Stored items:
■ ■ ■ ■ ■

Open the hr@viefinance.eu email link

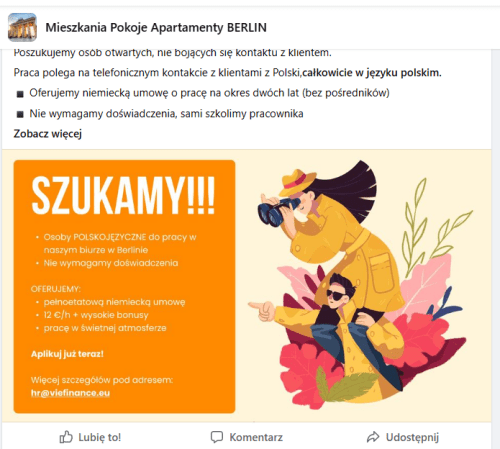(70, 393)
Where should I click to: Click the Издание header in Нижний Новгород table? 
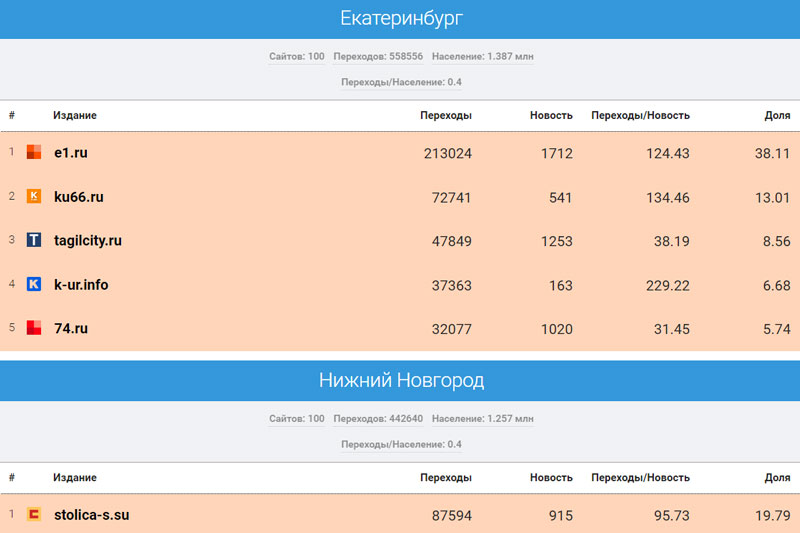(75, 478)
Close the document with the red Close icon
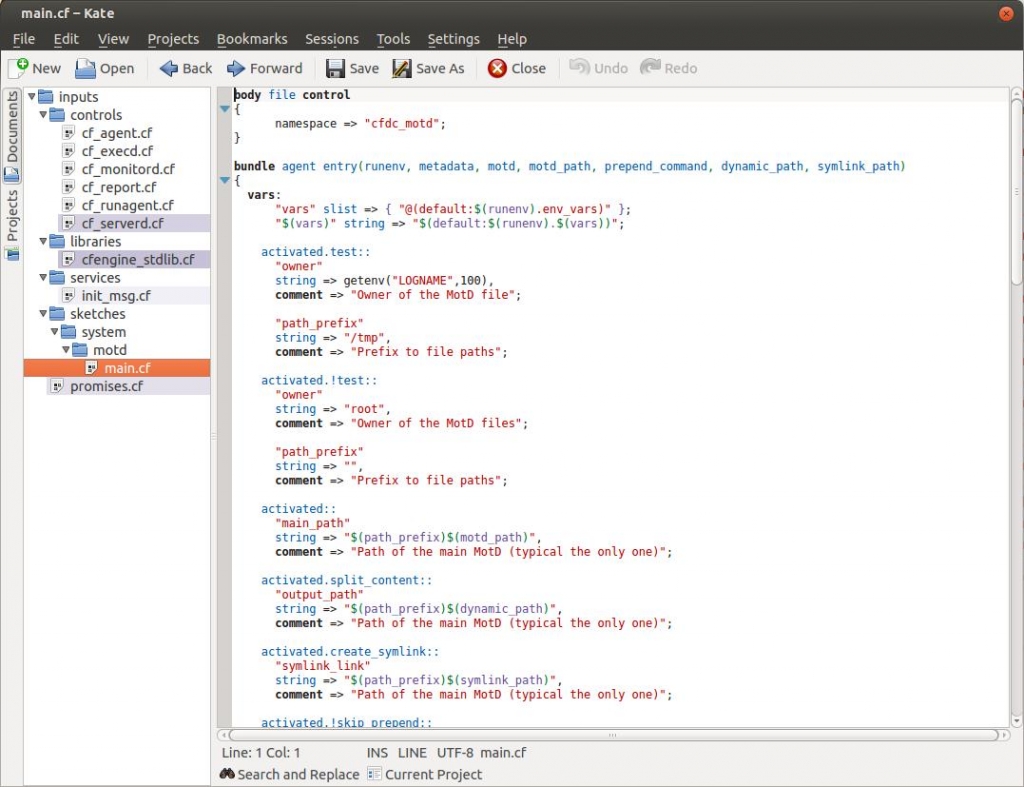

■ ■ ■ ■ ■

WORK REQUEST: When you reach the line that contains "Where should I", start reproducing, and continue word for word to the end of the records; skip all pictures.

TASK ANSWER:
Where should I click to: Click the Издание header in Нижний Новгород table? 
(75, 478)
Close the document with the red Close icon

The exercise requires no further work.